Je n’ai pu garder plus longtemps l’espoir d’un bien qui m’est dû, sans faire franchir à mes vœux la route azurée des ondes. Les pins des campagnes de Troie tombent sous la hache phrygienne ; et avec eux tous tes arbres utiles sur le mobile élément. Les cimes du Gargare sont dépouillées de leurs vastes forêts, et le sommet de l’Ida me fournit des poutres sans nombre. On fait fléchir les chênes destinés à la construction des vaisseaux rapides, et la carène courbée est garnie de ses flancs[2]. On place ensuite les antennes et les voiles, qui pendent le long des mâts ; la poupe arrondie est ornée de dieux peints ; sur le vaisseau qui me porte, se fait voir, avec le petit Cupidon qui l’accompagne, l’image de la déesse caution de l’hymen qu’elle m’a promis. Quand on eut mis la dernière main à la confection de la flotte, elle reçut aussitôt l’ordre de sillonner les ondes égéennes. Mon père, ma mère, opposent leurs prières à mes vœux, et leur voix me retient près de la route que je voulais m’ouvrir. Ma sœur Cassandre accourt, les cheveux épars, au moment où déjà nos vaisseaux allaient mettre à la voile : "Où vas-tu ? s’écrie-t-elle ; tu rapporteras un incendie avec toi : tu ignores quel vaste embrasement tu vas chercher à travers ces flots." Elle prophétisa vrai : j’ai trouvé les feux qu’elle m’a prédits ; un amour effréné brûle en mon tendre cœur.

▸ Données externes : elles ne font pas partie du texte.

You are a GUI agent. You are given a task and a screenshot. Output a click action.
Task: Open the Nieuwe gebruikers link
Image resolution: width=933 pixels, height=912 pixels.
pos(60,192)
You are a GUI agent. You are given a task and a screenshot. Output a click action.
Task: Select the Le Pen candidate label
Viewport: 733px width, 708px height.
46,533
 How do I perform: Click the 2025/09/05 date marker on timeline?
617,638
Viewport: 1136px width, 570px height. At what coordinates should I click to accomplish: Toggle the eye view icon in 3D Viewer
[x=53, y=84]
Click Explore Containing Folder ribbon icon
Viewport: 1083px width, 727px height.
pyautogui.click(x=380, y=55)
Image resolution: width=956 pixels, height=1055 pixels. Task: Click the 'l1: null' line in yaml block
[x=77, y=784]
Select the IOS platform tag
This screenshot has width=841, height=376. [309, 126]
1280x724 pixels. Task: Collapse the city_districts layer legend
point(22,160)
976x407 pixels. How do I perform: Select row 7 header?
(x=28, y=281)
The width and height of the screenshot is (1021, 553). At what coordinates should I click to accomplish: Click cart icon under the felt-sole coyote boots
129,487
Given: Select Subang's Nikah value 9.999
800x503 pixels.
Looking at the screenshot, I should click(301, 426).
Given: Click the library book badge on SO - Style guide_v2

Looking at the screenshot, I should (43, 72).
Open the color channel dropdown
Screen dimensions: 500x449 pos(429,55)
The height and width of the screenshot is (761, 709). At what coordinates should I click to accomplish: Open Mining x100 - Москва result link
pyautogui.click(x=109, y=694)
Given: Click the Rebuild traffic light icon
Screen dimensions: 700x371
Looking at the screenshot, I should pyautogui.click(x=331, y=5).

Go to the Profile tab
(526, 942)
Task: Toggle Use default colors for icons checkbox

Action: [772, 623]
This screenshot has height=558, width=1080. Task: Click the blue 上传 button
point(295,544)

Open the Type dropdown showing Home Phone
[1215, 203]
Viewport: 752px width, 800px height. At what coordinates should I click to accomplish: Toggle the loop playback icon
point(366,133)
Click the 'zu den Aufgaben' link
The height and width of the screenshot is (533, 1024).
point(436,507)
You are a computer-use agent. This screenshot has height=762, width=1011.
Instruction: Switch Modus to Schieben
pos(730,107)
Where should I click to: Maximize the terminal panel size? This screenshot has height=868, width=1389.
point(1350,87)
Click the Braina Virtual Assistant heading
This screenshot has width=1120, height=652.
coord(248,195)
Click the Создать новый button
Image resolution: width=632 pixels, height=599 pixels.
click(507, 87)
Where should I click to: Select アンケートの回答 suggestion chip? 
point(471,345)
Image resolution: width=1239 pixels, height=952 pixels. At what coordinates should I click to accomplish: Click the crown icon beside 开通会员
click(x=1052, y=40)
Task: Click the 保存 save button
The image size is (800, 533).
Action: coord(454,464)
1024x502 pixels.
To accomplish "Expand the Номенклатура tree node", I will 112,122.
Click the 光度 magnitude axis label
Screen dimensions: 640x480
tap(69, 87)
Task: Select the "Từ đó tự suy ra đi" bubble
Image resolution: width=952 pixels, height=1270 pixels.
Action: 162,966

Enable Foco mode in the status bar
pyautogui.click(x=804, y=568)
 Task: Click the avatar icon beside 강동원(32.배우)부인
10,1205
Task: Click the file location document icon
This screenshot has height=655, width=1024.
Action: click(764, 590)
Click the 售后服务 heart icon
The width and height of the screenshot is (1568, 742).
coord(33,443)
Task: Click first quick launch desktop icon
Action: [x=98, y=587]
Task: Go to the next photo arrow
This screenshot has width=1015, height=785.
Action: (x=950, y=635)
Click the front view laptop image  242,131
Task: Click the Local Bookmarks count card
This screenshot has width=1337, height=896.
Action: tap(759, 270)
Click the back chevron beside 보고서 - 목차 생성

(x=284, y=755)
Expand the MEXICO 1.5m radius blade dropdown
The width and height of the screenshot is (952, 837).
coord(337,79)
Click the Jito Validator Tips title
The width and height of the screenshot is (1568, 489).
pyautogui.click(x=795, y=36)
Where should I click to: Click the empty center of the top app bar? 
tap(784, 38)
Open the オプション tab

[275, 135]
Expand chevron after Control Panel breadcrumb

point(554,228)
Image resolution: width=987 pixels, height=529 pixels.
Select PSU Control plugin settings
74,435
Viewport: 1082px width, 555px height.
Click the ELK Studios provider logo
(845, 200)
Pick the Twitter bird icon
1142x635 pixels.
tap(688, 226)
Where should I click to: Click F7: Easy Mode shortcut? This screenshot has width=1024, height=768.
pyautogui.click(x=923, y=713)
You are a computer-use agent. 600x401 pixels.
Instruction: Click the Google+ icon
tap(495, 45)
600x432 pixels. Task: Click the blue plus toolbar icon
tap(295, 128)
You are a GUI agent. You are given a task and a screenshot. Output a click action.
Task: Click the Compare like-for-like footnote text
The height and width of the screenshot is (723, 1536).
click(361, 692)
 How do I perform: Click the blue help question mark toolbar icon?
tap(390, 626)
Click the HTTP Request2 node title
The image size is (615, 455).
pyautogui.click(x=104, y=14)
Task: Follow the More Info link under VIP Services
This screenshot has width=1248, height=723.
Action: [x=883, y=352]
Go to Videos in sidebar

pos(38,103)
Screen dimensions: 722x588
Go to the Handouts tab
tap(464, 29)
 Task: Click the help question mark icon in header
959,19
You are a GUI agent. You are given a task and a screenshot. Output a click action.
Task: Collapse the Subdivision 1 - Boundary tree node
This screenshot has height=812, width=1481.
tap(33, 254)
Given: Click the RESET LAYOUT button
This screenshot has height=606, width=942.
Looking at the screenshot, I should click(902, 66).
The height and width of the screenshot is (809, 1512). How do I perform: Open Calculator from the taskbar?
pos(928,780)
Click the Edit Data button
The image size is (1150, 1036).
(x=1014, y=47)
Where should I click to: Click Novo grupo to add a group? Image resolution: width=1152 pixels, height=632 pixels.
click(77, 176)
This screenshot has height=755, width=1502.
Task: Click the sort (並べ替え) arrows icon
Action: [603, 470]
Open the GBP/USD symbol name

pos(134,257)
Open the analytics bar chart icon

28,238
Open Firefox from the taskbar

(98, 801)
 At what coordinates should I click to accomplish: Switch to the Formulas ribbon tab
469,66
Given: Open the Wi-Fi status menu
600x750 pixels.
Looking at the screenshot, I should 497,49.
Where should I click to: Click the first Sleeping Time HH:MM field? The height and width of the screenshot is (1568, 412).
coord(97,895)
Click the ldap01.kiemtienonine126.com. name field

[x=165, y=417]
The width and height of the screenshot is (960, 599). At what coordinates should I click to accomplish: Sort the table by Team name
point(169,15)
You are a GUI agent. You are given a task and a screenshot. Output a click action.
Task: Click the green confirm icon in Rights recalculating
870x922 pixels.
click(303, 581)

Je m’éloigne du port, et, à la faveur des vents qui me poussent, j’aborde sur tes rivages, Nymphe de l’Œbalie[3]. Ton époux me reçoit comme son hôte : ainsi l’avait encore arrêté la volonté suprême des dieux. Il me fait voir lui-même ce que Lacédémone entière offre de beau à voir et de rare ; mais je n’aspirais qu’à contempler tes charmes tant vantés, et mes yeux ne trouvaient plus rien qui les pût captiver. Je t’aperçus, je restai ravi ; et, dans mon admiration, je sentis naître au fond de mes entrailles le feu d’une passion nouvelle ; elle avait, autant que je m’en souviens, des traits semblables aux tiens, la déesse de Cythère, lorsqu’elle vint se soumettre à mon jugement. Si tu te fusses aussi présentée dans cette lutte, je ne sais si Vénus eût obtenu la palme. Aussi la renommée t’a-t-elle célébrée au loin ; aussi tes charmes ne sont-ils ignorés dans aucune région. Nulle part dans la Phrygie, et depuis les contrées qui voient se lever le soleil, il n’est de femme qui

  1. Ce distique :

    Quas super Oenonen facies mirarer in urbe ?
    Nec Priamo est a te dignior ulla nurus.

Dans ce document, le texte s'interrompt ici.